Then there's the Justice Department challenge to some of Microsoft's bare-knuckle business tactics. That's a fight that could develop into the government's biggest antitrust case since spats were fashionable.

The pace of business agglomeration is one reason for the new enforcement atmosphere. Last year, the US economy saw a record $1 trillion worth of mergers. The nature of these marriages can be an issue, as well. Many now occur within the same industry, lessening the number of domestic competitors.

And the political context of antitrust has changed. Justice and the Federal Trade Commission are full of eager Clinton appointees armed with new enforcement theories.

"There certainly has been a greater interest in the last 5-1/2 years in finding [antitrust] cases to win," says Robert Crandall, an economics fellow at the Brookings Institution here. "But that doesn't seem to be slowing down mergers."

Case in point: the defense industry.

Lockheed Martin and Northrop Grumman officials were surprised last weekend when the Pentagon expressed some displeasure with their merger, currently set for consummation in late April. For years, the Department of Defense had been telling defense contractors that given the downsized military of the late '90s, consolidation was their only option. Thus Lockheed and Northrop thought their action was, in essence, doing the government's bidding, especially in light of the fact that they predicted $1 billion in savings to their Pentagon customer due to increased business efficiencies.

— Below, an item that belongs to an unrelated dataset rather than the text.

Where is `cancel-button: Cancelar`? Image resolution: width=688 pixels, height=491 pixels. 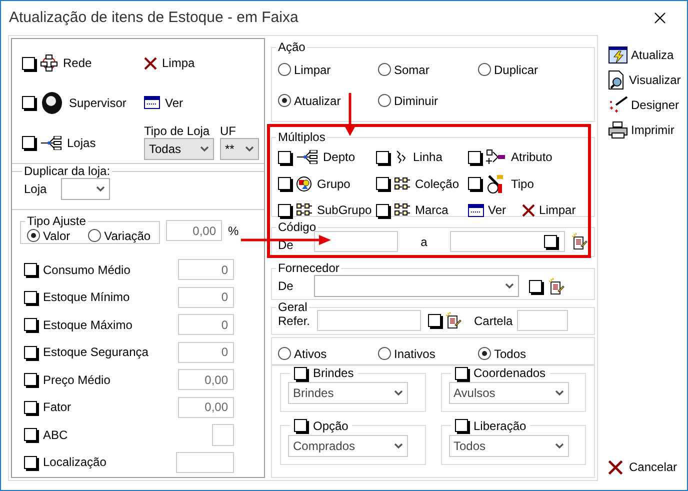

Now defense officials are concerned that concentration in the weapons business may stifle innovation and raise prices in the future. They may insist that the new firm divest itself of significant assets as the price of winning regulatory approval.

But even if Lockheed/Northrop sells off chunks of its military electronics business, for instance, defense will still be dominated by a handful of big firms that are the result of a frenzied five years of merging: Boeing/McDonnell Douglas, Raytheon/Hughes, etc.

"This is a case of moving to close the barn door after the horses are over the hill and into the dale," says James Brock, an antitrust expert at Miami University, Ohio.

Defense isn't the only business where US regulators now feel there may soon be too few competitors. They're concerned about the rapidly consolidating phone industry, among others.

The planned $37 billion MCI/WorldCom merger would be the biggest in business history, after all. The new firm would control at least 50 percent of Internet traffic in the US, and 25 percent of the nation's long-distance business. Justice officials are weighing whether the merger would have negative effects on smaller Internet providers.

And regulators have resorted to the courts to stop concentration in drug wholesaling. The FTC has rejected two $2 billion-plus mergers among drug firms, saying they would leave the industry with three major players which among them would control 80 percent of the prescription drug market.

All this represents a big change from the Reagan and Bush eras. Back then free-market theory reigned.

Now regulators are enamored of so-called "feedback theory" economics. This holds that in today's high-technology age it has become easier to use a monopoly in one aspect of business to gain a similar position in another one. The feedback theory posits that it would be easy to take a commanding advantage in computer operating systems and bend it to lead in Internet commerce.

The government's scrutiny of Microsoft's actions may hinge on such thinking, though some experts say technology markets are more complicated than the picture feedback theory paints.

In any case there is no denying that antitrust enforcement has been more aggressive of late. "The Clinton people are more enforcement-oriented than the Bush people were," notes Michael DeBow, a former antitrust official who is now a professor at the Cumberland School of Law at Samford University in Birmingham, Ala.